Dirjen PKH Kementan, Agung Suganda, memaparkan potensi ketersediaan hewan kurban tahun ini mencapai 3.246.790 ekor. Sementara itu, perkiraan kebutuhan masyarakat diprediksi berada di angka 2.355.470 ekor.
"Terdapat surplus sekitar 891.320 ekor secara nasional. Dengan angka ini, kondisi ketersediaan hewan kurban kita aman, cukup, dan sangat terkendali," ujar Agung Suganda dalam konferensi pers di Kantor Bakom, Jakarta, Rabu (13/5).
Secara rinci, stok sapi tercatat sebanyak 859.268 ekor dengan kebutuhan 791.452 ekor (surplus 67.816 ekor). Untuk kerbau, tersedia 33.952 ekor untuk memenuhi kebutuhan 12.914 ekor. Sementara itu, stok kambing melimpah di angka 1,4 juta ekor dengan kebutuhan 1,08 juta ekor, dan domba tersedia 935.690 ekor untuk kebutuhan 466.886 ekor.
Baca Juga
Dompet Dhuafa Targetkan 43 Ribu Hewan Kurban di 1447 H, Perdana Buka Layanan Kurban Unta
Agung juga menyoroti adanya tren kenaikan permintaan hewan kurban pada tahun 2026. Proyeksi kebutuhan tahun ini meningkat sekitar 3,82% atau sebanyak 86.727 ekor jika dibandingkan dengan realisasi tahun 2025 lalu. Kenaikan ini dipandang sebagai sinyal positif menguatnya daya beli masyarakat.
Untuk menjaga stabilitas harga di pasar, pemerintah fokus pada strategi pengaturan distribusi.
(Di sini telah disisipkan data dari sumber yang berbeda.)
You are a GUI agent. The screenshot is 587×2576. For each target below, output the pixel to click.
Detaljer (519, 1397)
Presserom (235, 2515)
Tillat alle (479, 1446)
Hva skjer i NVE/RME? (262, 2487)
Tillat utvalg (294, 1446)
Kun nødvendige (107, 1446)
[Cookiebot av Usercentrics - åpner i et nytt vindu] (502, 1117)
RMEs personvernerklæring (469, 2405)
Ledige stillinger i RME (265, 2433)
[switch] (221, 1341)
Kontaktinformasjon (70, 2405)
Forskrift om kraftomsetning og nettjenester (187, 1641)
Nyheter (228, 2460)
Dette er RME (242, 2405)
Agung menjelaskan bahwa Kementan tengah memobilisasi ternak dari daerah sentra produksi yang surplus menuju daerah-daerah yang masih mengalami kekurangan pasokan atau zona minus.
"Kami terus melakukan pengaturan distribusi agar pasokan merata. Tujuannya jelas, agar harga di tingkat konsumen tetap terkendali dan peternak di daerah sentra produksi tetap mendapatkan harga yang kompetitif," tambah Agung.
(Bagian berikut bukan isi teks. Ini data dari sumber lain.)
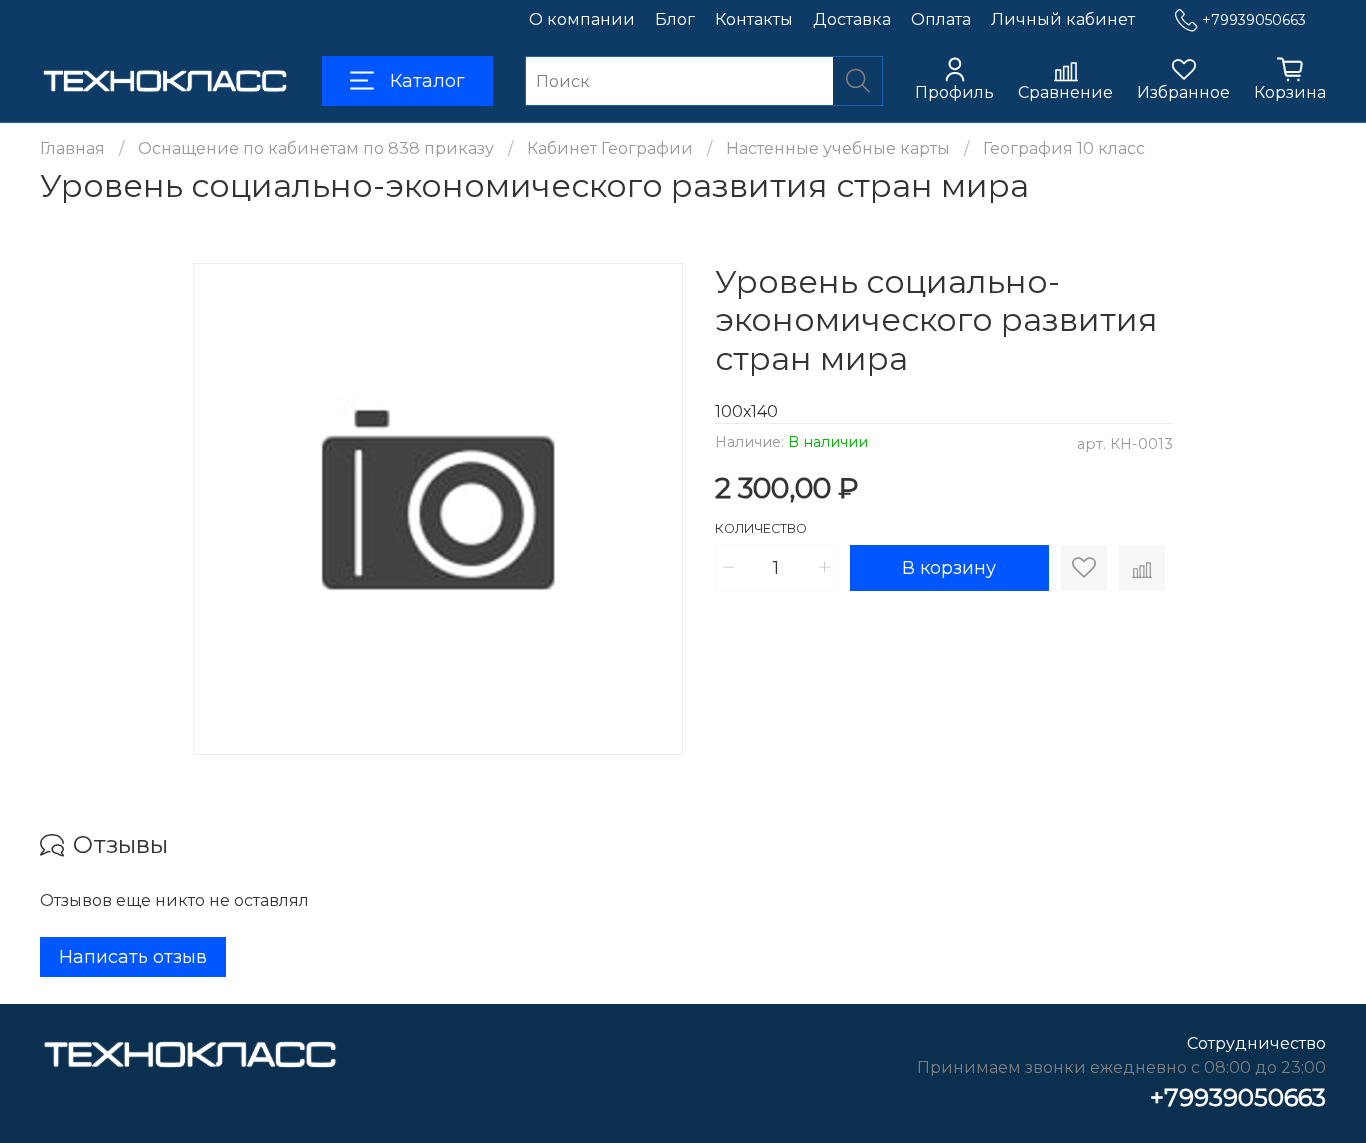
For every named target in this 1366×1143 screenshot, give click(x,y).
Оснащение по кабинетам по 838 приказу (316, 148)
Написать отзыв (133, 957)
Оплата (941, 19)
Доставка (852, 19)
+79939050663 (1254, 20)
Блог (675, 19)
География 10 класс (1064, 148)
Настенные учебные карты (838, 148)
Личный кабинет (1063, 19)
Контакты (754, 19)
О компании (582, 19)
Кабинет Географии (610, 148)
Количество (761, 528)
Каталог (427, 81)
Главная (72, 148)
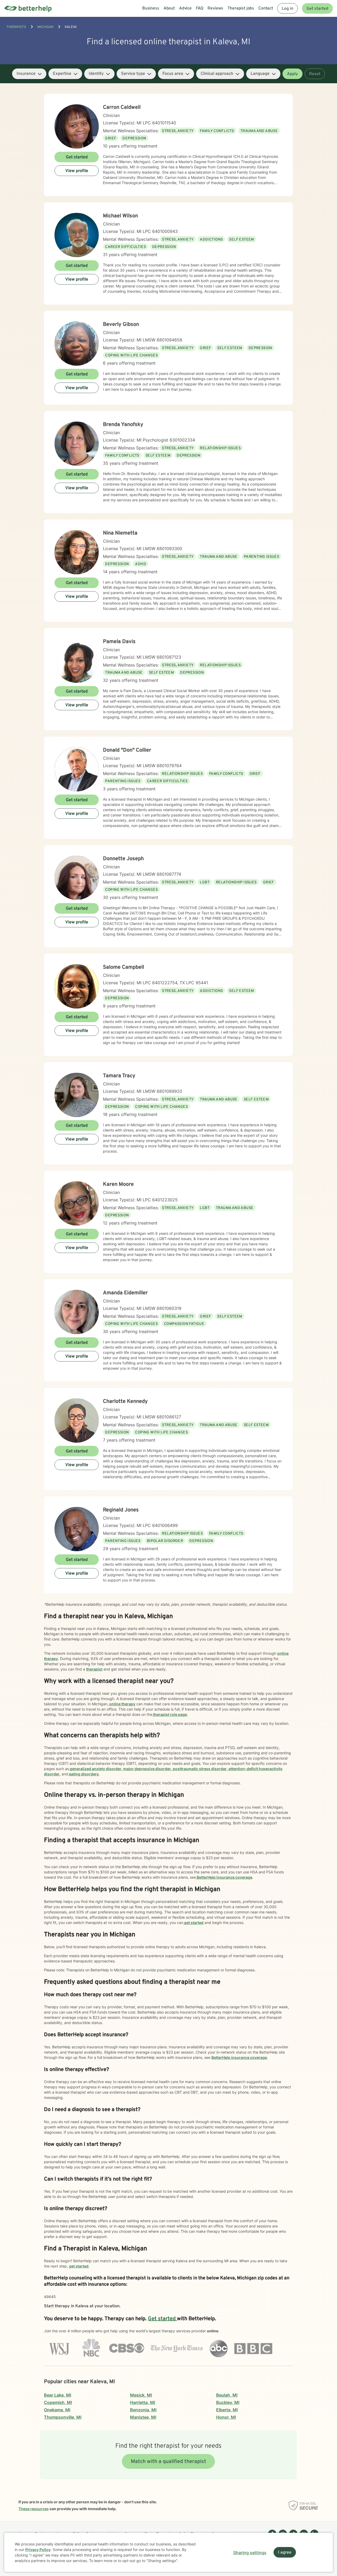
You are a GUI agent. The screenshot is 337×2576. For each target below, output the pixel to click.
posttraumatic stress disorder (199, 1768)
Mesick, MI (141, 2395)
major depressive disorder (146, 1768)
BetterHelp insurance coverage (224, 1877)
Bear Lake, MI (57, 2395)
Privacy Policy (38, 2549)
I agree (284, 2552)
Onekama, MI (57, 2409)
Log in (287, 8)
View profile (76, 171)
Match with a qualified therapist (168, 2461)
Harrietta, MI (142, 2402)
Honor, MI (226, 2417)
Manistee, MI (143, 2417)
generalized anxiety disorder (95, 1768)
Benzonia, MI (143, 2409)
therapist (94, 1669)
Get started (317, 8)
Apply (292, 74)
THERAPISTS (16, 27)
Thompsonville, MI (62, 2417)
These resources (33, 2508)
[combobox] (29, 73)
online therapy (121, 1704)
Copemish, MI (58, 2402)
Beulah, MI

Pemerintah juga menjamin seluruh hewan kurban yang beredar pada Iduladha 2026 memenuhi persyaratan syariat dan kesehatan.
Agung menegaskan ternak yang masuk dalam pendataan ketersediaan adalah hewan yang sudah memenuhi kualifikasi sebagai kurban.
"Tentu ini adalah ternak-ternak yang bisa atau sudah memenuhi persyaratan sebagai hewan kurban, baik dari segi usia maupun kondisi fisik," tegas Agung.